Deploy the model to the Flow as a retrainable model and then apply it to the LogsDataiku_prepared_by_visitor_id dataset. Name the output dataset LogsDataiku_segmented.


Joining the Clusters and Customer Data

To map these segments to known customers, create a new UploadedFiles dataset from the customer data (CRM.csv.gz) and name it CRM.

Create a Join visual recipe from the CRM dataset and choose LogsDataiku_segmented as the dataset to join with. Name the output dataset LogsDataiku_segmented_joined.

  • In the Join step, visitor_id should be automatically recognized as the join key. Change the type of join to an Inner Join. This will allow us to keep only the records where a customer can be successfully matched with website visits.
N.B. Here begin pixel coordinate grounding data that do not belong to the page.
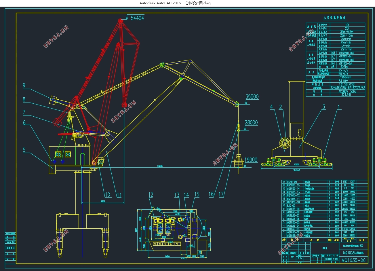Screen dimensions: 375x271
Task: Select the YZP355M1-8x2 motor model cell
Action: point(347,53)
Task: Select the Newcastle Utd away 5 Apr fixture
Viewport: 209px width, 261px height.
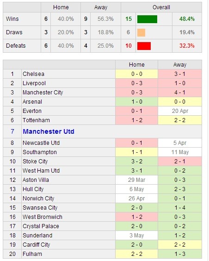Action: pyautogui.click(x=180, y=143)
Customizing and Activating Segments

Now we want to feed these customers into the right channel: Marketing, Prospective Sales, and Sales.

Create a Prepare recipe from the LogsDataiku_segmented_joined dataset and add a Formula processor to the script with the expression as defined below:

if(cluster_labels == "US visitors" || cluster_labels == "French visitors", "Marketing" +
  if(user_agent_type_min =="browser", " - browser", " - mobile"),
  if(applications_sum >= 2 || products_sum >= 2, "Sales", "Sales prospecting"))

Run the recipe. From the output dataset, create a Split recipe that sends each of the four values of Cluster_Final to individual datasets:

  • Send_to_Sales
  • Send_to_Sales_Prospecting
  • Send_to_Marketing_browser
  • Send_to_Marketing_mobile

Be sure to select “Drop data” from “Other values” to avoid additional outputs. These newly generated datasets are immediately usable by customer-facing team members to send targeted emails!



Congratulations! We created an end-to-end workflow to build datasets as collateral for colleagues in Sales and Marketing. Thank you for your time working through this use case.